------ Data shown

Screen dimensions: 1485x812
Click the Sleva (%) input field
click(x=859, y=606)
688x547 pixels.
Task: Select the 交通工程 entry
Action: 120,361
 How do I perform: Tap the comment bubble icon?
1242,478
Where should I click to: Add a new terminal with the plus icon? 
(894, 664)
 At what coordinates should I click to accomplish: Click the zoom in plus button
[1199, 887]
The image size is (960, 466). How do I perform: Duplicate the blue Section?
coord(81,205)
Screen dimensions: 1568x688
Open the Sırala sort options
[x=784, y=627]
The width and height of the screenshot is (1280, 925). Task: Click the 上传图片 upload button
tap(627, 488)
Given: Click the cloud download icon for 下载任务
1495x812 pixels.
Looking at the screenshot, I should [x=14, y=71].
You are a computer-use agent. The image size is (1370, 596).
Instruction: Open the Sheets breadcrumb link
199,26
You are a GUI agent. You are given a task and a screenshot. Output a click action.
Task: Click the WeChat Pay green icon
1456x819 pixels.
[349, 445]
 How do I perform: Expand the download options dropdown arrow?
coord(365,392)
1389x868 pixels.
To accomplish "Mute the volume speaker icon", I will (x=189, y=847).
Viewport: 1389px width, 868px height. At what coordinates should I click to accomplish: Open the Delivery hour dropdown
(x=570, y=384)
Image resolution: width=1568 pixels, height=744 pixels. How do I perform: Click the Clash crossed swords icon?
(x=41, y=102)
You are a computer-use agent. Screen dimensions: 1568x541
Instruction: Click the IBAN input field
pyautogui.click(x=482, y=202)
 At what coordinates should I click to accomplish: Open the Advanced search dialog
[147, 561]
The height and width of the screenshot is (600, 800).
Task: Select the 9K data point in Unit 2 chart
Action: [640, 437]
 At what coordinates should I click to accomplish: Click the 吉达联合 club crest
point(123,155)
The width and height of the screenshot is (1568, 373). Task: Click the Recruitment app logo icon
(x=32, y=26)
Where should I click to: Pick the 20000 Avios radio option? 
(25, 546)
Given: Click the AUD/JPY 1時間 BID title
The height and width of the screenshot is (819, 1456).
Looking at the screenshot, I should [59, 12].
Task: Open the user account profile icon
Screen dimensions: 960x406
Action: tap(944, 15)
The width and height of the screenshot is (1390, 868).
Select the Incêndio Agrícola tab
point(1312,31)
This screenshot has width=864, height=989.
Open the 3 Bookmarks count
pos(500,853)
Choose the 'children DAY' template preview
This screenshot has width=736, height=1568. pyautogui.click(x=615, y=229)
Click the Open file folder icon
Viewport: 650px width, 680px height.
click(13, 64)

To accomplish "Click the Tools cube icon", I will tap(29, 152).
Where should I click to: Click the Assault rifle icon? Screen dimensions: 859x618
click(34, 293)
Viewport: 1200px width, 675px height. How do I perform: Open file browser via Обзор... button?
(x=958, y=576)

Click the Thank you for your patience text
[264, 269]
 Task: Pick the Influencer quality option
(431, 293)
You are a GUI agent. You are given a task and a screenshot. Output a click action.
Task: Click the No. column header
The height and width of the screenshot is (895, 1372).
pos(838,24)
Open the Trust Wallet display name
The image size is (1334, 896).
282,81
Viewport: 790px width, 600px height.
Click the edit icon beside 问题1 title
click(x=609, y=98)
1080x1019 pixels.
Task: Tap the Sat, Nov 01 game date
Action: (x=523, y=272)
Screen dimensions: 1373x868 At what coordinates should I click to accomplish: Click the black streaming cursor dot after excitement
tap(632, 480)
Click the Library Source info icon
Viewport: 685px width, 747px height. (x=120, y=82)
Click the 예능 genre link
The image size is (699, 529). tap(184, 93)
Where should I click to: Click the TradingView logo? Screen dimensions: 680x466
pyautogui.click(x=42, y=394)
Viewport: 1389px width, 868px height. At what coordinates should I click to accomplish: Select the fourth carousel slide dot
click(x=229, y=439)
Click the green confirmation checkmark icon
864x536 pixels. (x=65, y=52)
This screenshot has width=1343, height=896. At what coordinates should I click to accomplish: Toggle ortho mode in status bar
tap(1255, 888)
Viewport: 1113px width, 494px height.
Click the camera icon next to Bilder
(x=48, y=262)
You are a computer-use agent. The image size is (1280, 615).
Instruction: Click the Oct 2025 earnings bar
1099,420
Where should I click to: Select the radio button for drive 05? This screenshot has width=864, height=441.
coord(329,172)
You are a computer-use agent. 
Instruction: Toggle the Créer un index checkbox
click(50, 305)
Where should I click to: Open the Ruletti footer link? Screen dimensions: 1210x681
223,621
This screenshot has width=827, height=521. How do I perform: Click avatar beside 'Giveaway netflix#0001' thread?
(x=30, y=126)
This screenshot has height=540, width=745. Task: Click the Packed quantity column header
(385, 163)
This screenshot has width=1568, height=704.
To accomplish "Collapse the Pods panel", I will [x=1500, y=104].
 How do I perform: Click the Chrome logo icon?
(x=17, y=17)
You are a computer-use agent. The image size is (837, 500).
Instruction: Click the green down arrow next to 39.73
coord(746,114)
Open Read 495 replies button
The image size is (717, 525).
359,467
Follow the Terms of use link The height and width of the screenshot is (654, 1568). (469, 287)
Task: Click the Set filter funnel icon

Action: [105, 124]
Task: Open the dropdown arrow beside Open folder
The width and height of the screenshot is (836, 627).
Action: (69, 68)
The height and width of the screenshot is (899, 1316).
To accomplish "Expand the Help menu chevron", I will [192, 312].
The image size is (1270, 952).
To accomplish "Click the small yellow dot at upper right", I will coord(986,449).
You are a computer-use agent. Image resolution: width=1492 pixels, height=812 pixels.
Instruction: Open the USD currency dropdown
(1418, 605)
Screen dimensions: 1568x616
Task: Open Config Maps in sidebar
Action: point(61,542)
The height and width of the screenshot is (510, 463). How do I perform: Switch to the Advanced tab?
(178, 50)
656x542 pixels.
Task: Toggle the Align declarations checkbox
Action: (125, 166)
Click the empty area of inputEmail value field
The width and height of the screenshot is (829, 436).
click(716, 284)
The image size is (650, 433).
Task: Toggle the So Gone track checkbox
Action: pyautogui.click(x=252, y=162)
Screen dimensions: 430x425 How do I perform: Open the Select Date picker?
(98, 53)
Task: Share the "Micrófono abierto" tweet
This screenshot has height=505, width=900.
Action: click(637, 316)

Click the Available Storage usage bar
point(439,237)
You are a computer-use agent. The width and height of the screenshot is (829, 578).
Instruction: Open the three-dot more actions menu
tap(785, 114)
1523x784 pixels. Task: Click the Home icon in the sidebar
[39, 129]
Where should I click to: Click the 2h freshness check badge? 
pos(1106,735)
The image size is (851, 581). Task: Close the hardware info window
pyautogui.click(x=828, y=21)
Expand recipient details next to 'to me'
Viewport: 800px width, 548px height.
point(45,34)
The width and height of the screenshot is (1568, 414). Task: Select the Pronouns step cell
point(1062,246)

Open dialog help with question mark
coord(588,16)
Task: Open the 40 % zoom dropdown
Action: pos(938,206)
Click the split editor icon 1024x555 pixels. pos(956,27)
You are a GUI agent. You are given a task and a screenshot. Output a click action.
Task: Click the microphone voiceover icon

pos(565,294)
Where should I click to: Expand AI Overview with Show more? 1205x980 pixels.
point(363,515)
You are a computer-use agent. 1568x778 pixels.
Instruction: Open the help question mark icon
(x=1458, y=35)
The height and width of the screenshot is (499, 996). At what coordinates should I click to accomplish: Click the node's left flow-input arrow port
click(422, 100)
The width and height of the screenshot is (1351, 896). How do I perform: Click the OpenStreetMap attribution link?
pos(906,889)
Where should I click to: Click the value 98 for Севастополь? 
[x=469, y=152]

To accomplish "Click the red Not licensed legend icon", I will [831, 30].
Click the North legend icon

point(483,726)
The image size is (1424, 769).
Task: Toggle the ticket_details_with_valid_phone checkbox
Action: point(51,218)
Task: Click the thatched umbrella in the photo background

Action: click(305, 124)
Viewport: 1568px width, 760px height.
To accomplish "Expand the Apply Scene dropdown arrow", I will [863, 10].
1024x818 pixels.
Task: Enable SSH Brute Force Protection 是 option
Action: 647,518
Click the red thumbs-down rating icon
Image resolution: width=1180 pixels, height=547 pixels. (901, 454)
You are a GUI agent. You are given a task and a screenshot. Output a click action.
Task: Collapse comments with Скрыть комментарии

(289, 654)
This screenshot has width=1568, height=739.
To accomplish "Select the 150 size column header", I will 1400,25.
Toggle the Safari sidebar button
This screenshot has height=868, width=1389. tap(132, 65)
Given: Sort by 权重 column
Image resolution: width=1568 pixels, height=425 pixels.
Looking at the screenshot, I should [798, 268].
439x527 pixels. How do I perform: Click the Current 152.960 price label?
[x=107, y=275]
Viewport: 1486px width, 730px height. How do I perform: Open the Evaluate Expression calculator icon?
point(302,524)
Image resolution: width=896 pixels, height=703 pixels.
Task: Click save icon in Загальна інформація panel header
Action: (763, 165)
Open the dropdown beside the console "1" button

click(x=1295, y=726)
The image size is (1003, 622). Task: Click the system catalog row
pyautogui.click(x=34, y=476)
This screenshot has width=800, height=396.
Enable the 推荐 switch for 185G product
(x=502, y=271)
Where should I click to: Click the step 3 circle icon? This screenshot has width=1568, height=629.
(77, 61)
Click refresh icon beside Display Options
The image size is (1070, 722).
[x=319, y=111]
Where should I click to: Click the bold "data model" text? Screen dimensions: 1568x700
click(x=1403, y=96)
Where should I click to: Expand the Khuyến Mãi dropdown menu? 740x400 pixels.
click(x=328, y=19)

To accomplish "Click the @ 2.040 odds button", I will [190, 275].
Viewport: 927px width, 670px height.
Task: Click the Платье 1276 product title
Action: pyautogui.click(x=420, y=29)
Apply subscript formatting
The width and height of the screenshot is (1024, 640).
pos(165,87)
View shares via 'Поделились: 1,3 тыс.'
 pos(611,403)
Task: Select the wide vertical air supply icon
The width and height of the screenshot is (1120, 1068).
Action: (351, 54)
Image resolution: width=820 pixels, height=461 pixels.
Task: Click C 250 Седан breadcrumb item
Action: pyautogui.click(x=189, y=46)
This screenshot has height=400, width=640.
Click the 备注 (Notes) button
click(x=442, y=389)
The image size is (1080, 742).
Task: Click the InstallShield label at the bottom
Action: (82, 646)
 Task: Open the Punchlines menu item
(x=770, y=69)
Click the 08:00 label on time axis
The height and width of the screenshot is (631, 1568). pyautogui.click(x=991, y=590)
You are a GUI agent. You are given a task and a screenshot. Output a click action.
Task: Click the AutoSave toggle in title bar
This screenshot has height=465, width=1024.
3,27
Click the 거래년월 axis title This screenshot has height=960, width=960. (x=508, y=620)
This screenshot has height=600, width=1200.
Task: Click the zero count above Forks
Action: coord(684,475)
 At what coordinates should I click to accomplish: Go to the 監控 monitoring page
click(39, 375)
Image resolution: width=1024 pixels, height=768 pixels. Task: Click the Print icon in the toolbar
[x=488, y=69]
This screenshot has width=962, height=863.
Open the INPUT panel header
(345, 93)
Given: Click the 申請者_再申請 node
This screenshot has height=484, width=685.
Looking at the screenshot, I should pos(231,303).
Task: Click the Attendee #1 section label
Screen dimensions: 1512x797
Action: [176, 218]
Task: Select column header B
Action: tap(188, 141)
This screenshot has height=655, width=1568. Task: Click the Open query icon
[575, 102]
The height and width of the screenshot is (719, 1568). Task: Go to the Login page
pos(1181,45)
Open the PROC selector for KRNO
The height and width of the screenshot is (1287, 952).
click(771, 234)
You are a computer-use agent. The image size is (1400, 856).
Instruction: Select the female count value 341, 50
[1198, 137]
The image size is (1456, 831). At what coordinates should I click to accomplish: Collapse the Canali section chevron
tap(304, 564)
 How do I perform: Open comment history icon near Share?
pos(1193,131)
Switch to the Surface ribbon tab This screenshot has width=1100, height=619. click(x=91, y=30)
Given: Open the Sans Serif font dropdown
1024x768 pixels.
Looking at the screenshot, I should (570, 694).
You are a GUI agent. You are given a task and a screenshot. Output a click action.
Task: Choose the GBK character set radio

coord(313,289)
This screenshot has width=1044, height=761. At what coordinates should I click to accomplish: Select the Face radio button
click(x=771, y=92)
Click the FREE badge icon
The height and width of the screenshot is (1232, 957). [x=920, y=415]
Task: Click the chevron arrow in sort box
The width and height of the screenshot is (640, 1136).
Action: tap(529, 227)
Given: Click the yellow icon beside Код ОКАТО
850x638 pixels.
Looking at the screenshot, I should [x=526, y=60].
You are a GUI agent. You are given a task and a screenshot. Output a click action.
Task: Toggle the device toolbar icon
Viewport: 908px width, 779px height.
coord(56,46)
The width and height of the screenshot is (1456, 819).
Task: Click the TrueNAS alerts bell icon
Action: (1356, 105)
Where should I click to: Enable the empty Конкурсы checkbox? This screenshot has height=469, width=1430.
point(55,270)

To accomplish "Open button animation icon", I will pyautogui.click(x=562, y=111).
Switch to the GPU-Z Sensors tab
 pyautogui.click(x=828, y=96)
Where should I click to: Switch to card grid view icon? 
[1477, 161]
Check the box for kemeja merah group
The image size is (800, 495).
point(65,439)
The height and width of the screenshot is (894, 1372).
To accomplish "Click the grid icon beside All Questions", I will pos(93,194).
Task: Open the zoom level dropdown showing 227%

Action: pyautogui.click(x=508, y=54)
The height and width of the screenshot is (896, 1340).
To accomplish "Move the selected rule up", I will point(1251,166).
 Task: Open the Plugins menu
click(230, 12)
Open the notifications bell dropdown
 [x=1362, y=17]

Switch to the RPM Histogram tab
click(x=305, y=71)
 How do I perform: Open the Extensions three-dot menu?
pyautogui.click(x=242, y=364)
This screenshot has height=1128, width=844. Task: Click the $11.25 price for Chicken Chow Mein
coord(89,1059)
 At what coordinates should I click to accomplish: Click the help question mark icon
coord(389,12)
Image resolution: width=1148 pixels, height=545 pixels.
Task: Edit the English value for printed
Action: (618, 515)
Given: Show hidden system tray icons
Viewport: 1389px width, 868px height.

------------

▶ _Exercise details_
Reproduce the material above from its first line through the line containing "[x=784, y=627]", keeping every line unchanged.

▶ _Worked solution_
Screen dimensions: 1485x812
Click the Sleva (%) input field
click(x=859, y=606)
688x547 pixels.
Task: Select the 交通工程 entry
Action: 120,361
 How do I perform: Tap the comment bubble icon?
1242,478
Where should I click to: Add a new terminal with the plus icon? 
(894, 664)
 At what coordinates should I click to accomplish: Click the zoom in plus button
[1199, 887]
The image size is (960, 466). How do I perform: Duplicate the blue Section?
coord(81,205)
Screen dimensions: 1568x688
Open the Sırala sort options
[x=784, y=627]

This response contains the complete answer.